A: To find the Fourier transform of this  and many other  functions I enthusiastically recommend   volume 1 of the magnificent  treatise Generalized Functions,  by Gelfand and coauthors. 
This monograph contains so many mathematical gems and  it pains me to notice that  it is quasi - invisible to the Internet generation (By definition, you belong to the Internet generation, if you do no  have a vivid memory of an era  without E-mail.)
A: The umbrella legitimization of many such Fourier transforms is as tempered _distributions_ (where the sense of "distribution" is not the probability sense, but in the sense of Laurent Schwartz). The various "regularization" tricks amount to approaching the given distribution in the "weak *-topology" on distributions, by more tractable functions. Fourier transform on tempered distributions is (provably) continuous, so we conclude that all these trick must yield the same outcome.

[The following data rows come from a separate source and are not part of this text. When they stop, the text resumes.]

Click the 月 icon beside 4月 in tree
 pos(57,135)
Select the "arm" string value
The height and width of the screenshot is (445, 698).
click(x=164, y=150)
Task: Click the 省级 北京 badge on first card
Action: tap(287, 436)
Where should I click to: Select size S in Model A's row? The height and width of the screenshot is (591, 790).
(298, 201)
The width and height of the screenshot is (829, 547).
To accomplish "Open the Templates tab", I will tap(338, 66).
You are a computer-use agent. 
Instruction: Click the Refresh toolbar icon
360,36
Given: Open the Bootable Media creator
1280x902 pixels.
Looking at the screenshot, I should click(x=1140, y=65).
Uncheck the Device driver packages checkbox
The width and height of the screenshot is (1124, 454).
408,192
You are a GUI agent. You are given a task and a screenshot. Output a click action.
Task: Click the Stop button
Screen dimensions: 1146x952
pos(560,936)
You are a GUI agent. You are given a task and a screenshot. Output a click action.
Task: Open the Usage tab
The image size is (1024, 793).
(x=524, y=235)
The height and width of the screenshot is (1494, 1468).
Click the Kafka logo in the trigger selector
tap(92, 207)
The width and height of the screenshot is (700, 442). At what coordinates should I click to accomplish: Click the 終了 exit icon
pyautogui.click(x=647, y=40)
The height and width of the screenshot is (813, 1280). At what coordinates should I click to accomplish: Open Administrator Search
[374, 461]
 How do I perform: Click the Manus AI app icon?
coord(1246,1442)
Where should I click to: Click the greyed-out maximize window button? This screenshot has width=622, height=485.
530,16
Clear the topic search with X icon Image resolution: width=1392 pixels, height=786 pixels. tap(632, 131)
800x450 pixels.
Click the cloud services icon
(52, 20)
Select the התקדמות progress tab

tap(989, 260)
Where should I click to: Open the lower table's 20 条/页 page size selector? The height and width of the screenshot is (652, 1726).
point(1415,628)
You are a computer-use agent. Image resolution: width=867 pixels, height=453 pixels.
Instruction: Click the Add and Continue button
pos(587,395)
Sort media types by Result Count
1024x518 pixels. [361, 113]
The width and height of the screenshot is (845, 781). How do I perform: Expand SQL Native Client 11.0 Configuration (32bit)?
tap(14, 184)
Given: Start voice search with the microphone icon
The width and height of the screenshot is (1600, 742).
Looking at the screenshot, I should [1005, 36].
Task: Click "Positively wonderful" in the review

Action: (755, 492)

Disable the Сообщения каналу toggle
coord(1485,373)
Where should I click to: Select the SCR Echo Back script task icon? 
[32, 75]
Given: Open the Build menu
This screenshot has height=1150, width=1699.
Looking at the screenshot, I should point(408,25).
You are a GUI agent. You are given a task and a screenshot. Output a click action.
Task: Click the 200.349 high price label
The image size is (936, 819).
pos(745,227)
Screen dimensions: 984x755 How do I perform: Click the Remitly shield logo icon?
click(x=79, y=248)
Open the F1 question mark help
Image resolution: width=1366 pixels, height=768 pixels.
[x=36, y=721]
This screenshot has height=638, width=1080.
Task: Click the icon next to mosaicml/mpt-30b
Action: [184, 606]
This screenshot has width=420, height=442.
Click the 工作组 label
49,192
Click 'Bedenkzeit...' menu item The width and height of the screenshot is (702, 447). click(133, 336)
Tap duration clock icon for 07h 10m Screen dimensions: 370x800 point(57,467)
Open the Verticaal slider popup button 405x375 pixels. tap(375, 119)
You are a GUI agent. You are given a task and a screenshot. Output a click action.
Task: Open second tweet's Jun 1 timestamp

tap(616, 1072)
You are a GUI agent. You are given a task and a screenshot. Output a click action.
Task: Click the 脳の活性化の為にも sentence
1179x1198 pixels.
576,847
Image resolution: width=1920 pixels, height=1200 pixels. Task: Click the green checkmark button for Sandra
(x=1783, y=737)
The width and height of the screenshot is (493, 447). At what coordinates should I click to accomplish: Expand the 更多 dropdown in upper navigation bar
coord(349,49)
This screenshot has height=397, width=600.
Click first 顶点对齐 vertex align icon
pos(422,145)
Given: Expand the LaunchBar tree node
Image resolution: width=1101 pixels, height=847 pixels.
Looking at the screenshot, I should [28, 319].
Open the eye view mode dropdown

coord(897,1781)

[Edit in response to comment:] The "how to compute" (once we know that any device succeeds) is non-trivial, insofar as it is not clear a-priori how explicit an outcome could be expected. The first volume of Gelfand-Graev-et-alia's "Generalized Functions" does many illuminating examples, mostly computed via meromorphic continuation.
The simplest family of examples is probably $|x|^s$. Here, the homogeneity and rotational symmetry, and the fact that Fourier transform respects these (in suitable senses), promise that the Fourier transform of $|x|^s$ on $\mathbb R^n$ is a constant multiple of $|x|^{-n-s}$, for $-n<\Re(s)<0$ to assure local integrability (of both). The constant multiple is determined (for example) by integrating against Gaussians.
Then use the fact that the derivative of $|x|^s$ in $s$ multiplies it by $\log|x|$, and set $s=0$. This is the nice way logarithms can arise. The implicit claim that we can do complex analysis with distribution-valued functions was legitimized by Schwartz, and is pervasive in Gelfand-et-alia.
Products of $|x|^s$ by harmonic polynomials can be treated almost identically, using the repn theory of the orthogonal group on harmonic polynomials.
That is, very often, some sort of _unique_characterization_ of the tempered distribution, and of its image under Fourier Transform, reduce the computation to determination of the relevant constant!
Edit: oops, as Bazin notes, the exponent is not $n-s$ but $-n-s$, and adjust the local integrability assertion. (Adjusted above.)